━━━━━ EXCERPTED TEXT ━━━━━
That is, she didn’t really care, but I think a portion of her is embarrassed by how little I read, and how ugly it is to have that be a truth for a person that wants to write for a living. It’s some sort of quiet, Andy Dufresne-y mental battle I have wherein I know that it’s “time to get busy living or get busy dying,” but I’m like a child at the edge of the high dive for the first time. The thought of jumping is petrifying; the thought of going back might just be worse.
Anyway, I’m glad that I revisited that book, that I can now actively recall what it’s about, that I have no problem encouraging readers to avoid a book written by the first author that ever inspired me. I mean, really moved me. For that, I give thanks to a junior named Moon Dog in my freshman science class. Chad Meise was his name, I think. I don’t remember how the conversation started, but I remember he said to me, “You know what I do when I’m feeling a little depressed? I read this book.”
As he finished that sentence, he produced a copy of Catcher from his backpack, or his desk, or his pocket. I dunno. But I remember feeling astonished by the statement, even more so by the fact that he had a copy of the book on him.
But I’m also glad that I finished it. I can’t ever recall choosing to read a book and struggling through it. I think for the most part, I’ve always opted to read books I knew I’d like. I’ve definitely been assigned plenty of books that were bears to finish, and I don’t ever recall feeling glad. Thankful, maybe, that it was over, but not glad.
I haven’t decided for certain, but Go Tell It on the Mountain might have been worse.
I don’t say that because I want to convey the notion that it’s a bad book. It’s not, or at least I don’t think it is. I’m sure that there was a lot of importance to it when it came out in 1953, and Wikipedia tells us that it’s been included on a couple of big-time lists, and I know now, having read it, that it was important for a suburban-raised white guy like myself to have read it.
But it was hard.
Like, brain-hurt hard.
A couple of years ago, Greg Schaum was working for KCSP 610 AM, and he tweeted that he had a pair of free tickets to the KU vs. Cornell game for the first responder. I got them, and it should have been obvious that the massive snow storm that had already started was why he was not going to make the trek to Lawrence. The wife and I should have stayed home as well. But I couldn’t resist; I hadn’t been to Allen Field House since middle school, maybe high school, back when my boy Doug Hays used to take me all the time. The wife had never been. We had good seats, the game was super-high energy, and the Jayhawks stole an ugly victory at the last minute. It was so wonderful to be back in the Phog, and I’ve been itching to get back in it again. On the flip side, we almost didn’t make it home.
━━━━━
SET EXERCISE A:
Translate this sentence from the essay into Spanish: "I haven't decided for certain, but Go Tell It on the Mountain might have been worse."
The listing that follows has no connection to the essay above.
━━━━━ DATA SUPPLIED ━━━━━
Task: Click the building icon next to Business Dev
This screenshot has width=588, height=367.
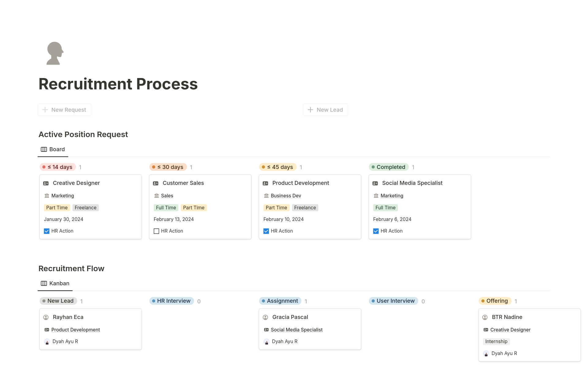Action: [x=266, y=196]
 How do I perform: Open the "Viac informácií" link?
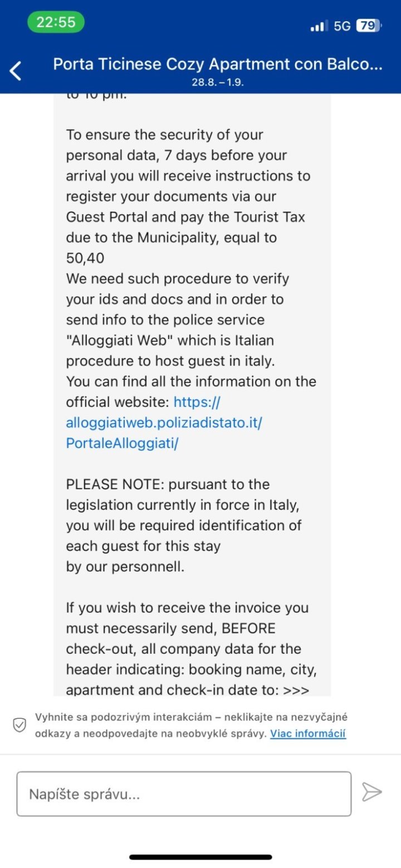click(x=308, y=733)
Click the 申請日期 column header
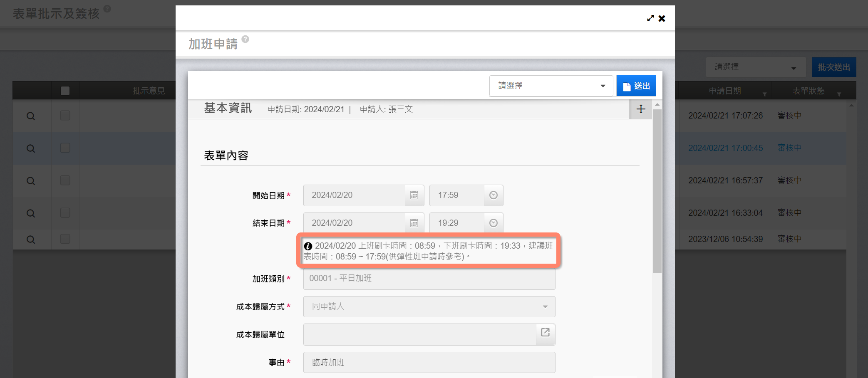Image resolution: width=868 pixels, height=378 pixels. [x=725, y=91]
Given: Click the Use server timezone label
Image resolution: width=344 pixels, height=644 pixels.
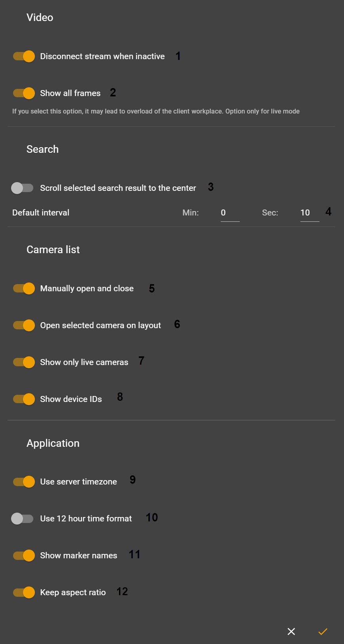Looking at the screenshot, I should pyautogui.click(x=78, y=482).
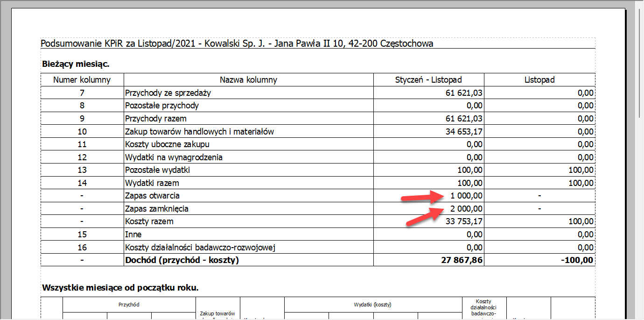644x320 pixels.
Task: Click the bold 'Dochód (przychód - koszty)' label
Action: pyautogui.click(x=182, y=260)
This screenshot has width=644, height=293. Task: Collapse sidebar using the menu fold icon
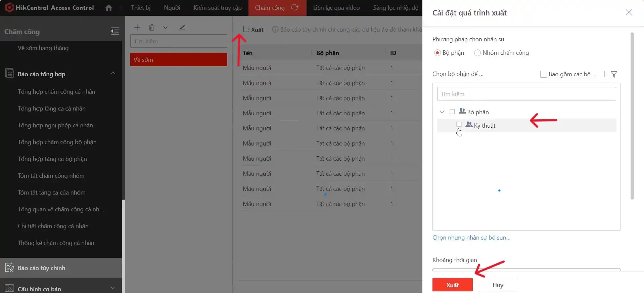click(115, 31)
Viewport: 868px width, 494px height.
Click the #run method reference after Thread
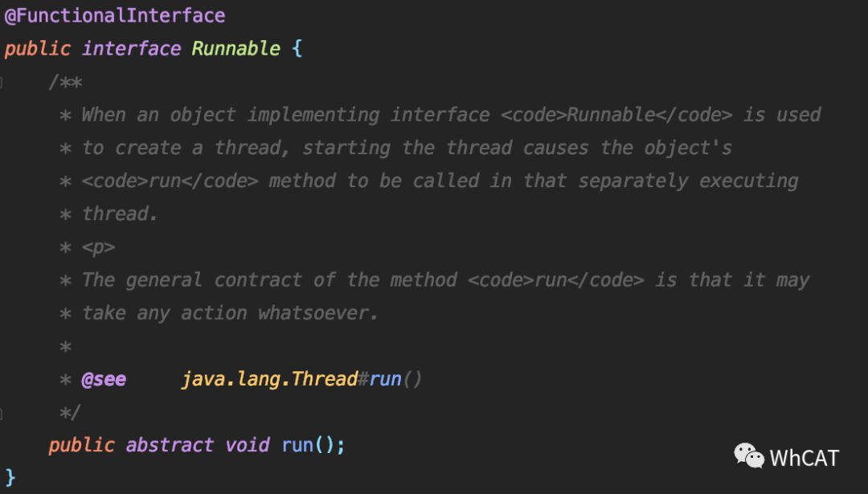point(379,379)
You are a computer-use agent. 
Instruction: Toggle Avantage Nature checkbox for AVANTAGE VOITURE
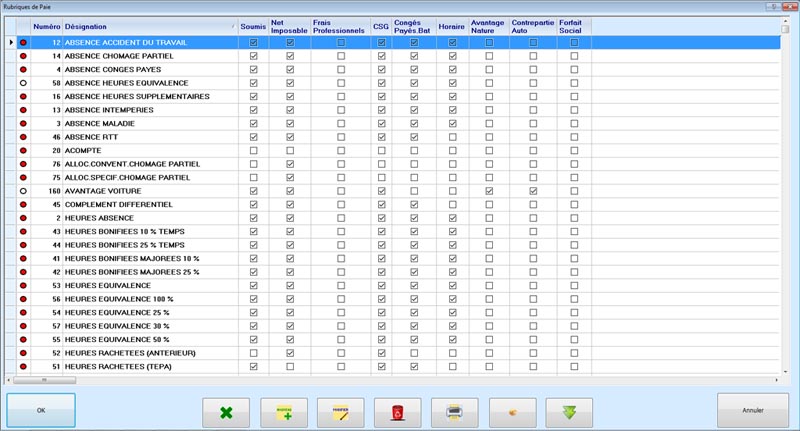489,190
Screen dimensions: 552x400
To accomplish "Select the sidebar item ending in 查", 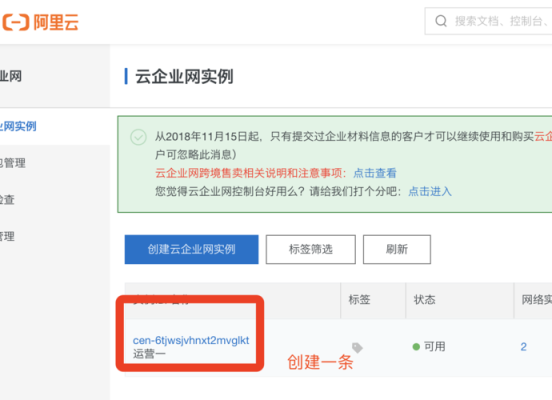I will [7, 200].
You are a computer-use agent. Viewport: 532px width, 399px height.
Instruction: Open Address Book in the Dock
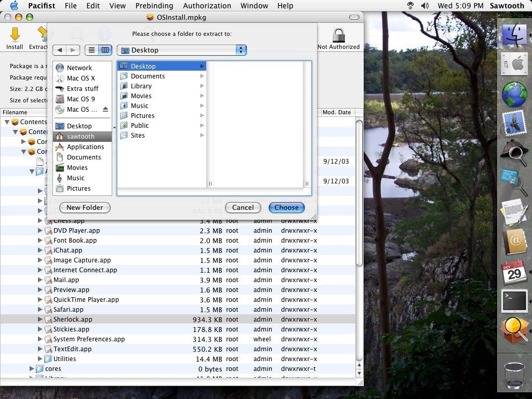tap(514, 242)
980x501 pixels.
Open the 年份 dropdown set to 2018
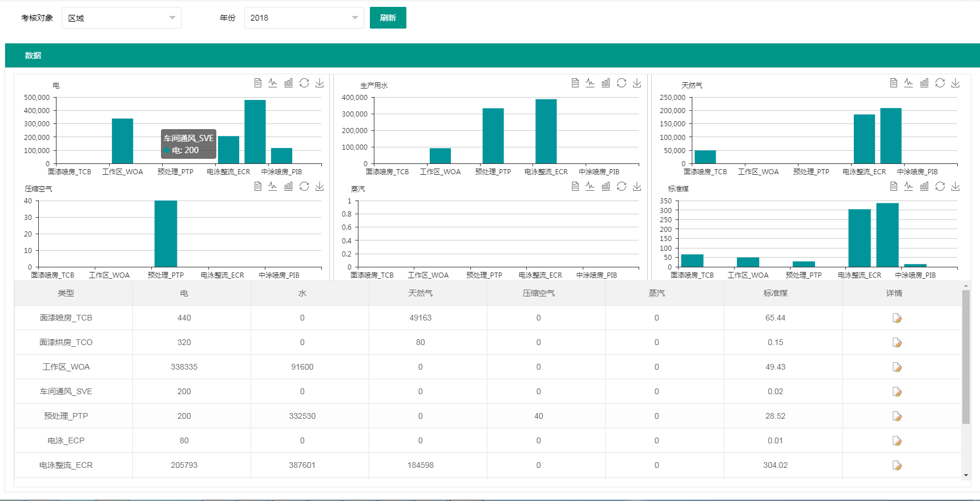click(x=304, y=18)
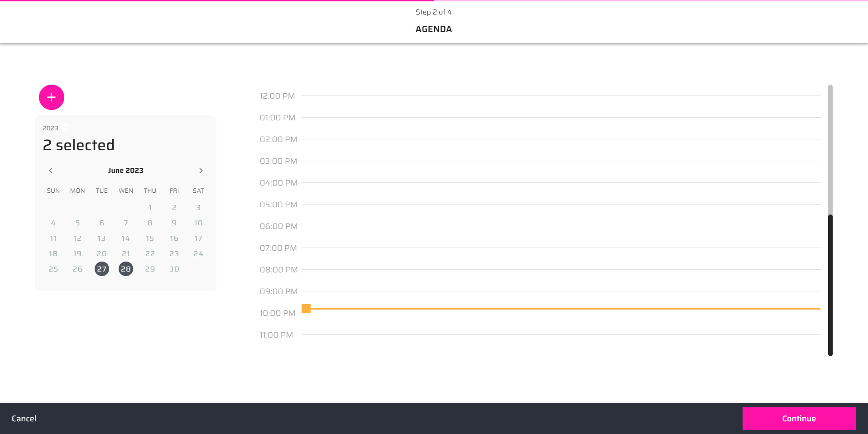This screenshot has height=434, width=868.
Task: Deselect June 27 in the calendar
Action: pyautogui.click(x=102, y=269)
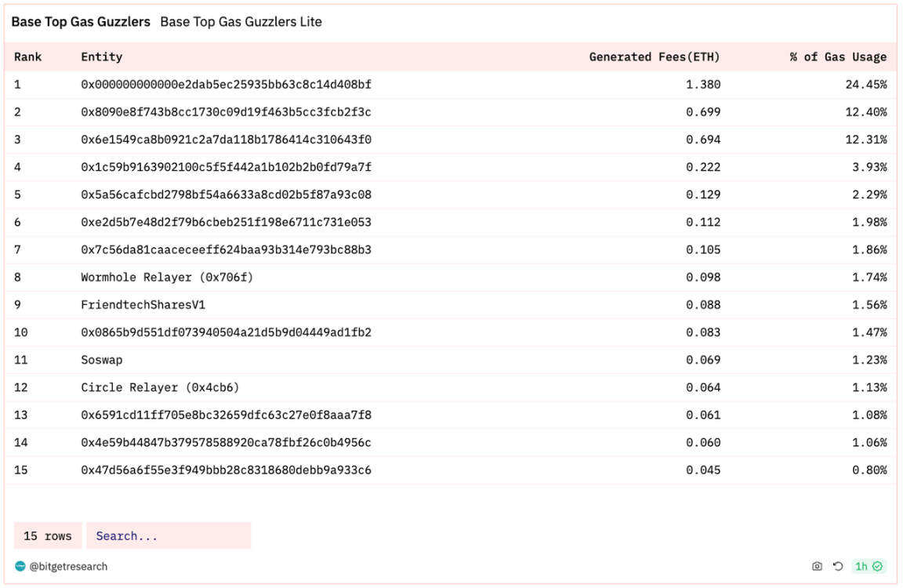Click the camera screenshot icon
Viewport: 903px width, 588px height.
point(817,566)
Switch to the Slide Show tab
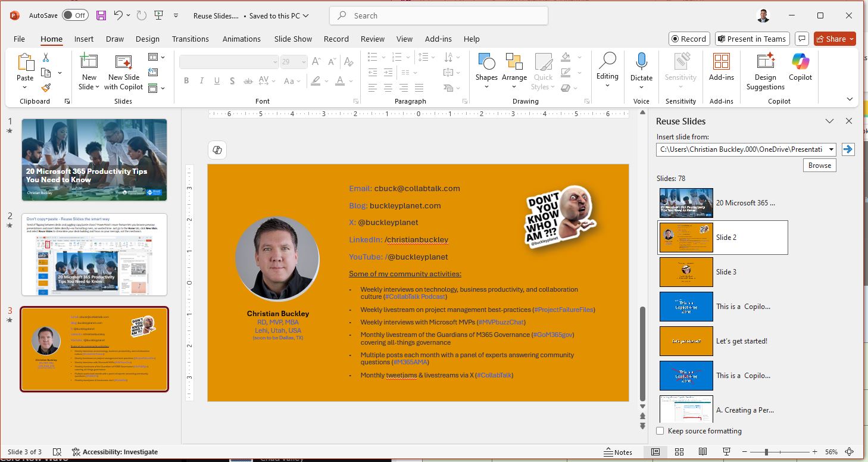This screenshot has width=868, height=462. click(x=293, y=39)
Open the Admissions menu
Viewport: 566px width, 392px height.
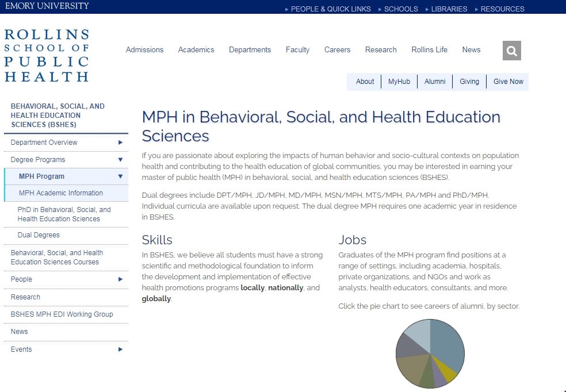[144, 50]
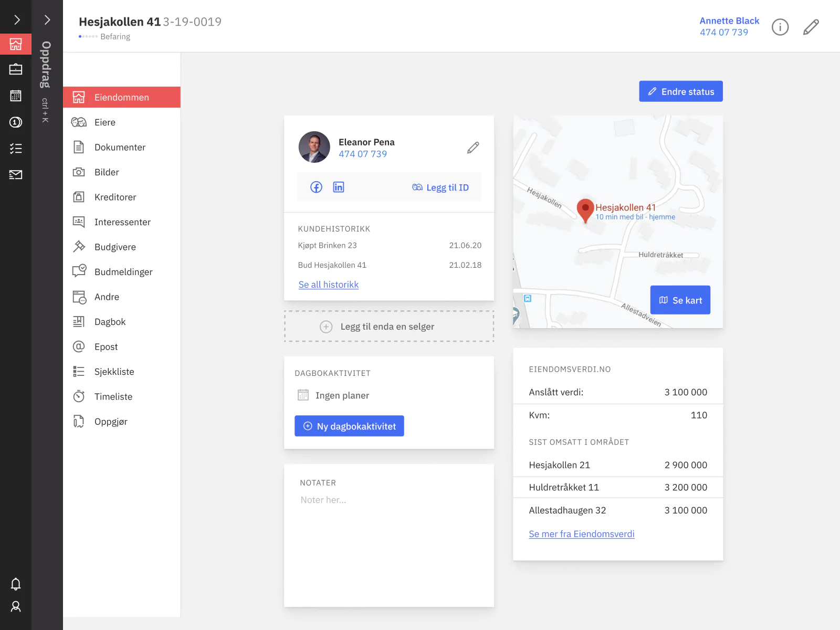Open Eleanor Pena's LinkedIn profile
Image resolution: width=840 pixels, height=630 pixels.
[339, 187]

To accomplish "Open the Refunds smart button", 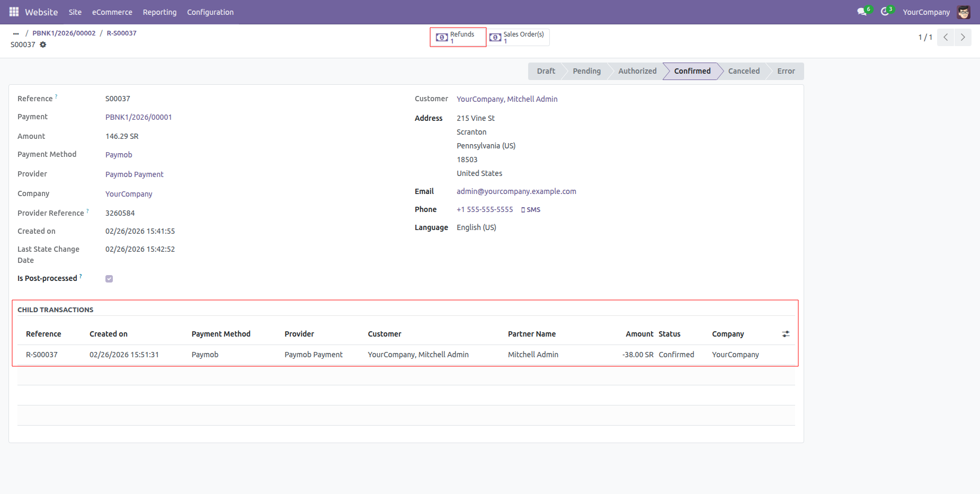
━━━━━
SET EXERCISE B:
In the listing, render the lines from the one with "Given: Click the Use server timezone label" up to and including the one with "Action: pyautogui.click(x=182, y=260)" as a JSON list of strings, one string per line. Skip blank lines and leave the pictures out.

EXERCISE OUTPUT A:
No lo he decidido con certeza, pero Go Tell It on the Mountain podría haber sido peor.

EXERCISE OUTPUT B:
[
  "Given: Click the Use server timezone label",
  "Image resolution: width=344 pixels, height=644 pixels.",
  "Looking at the screenshot, I should pyautogui.click(x=78, y=482).",
  "644x320 pixels.",
  "Task: Click the bold 'Dochód (przychód - koszty)' label",
  "Action: pyautogui.click(x=182, y=260)"
]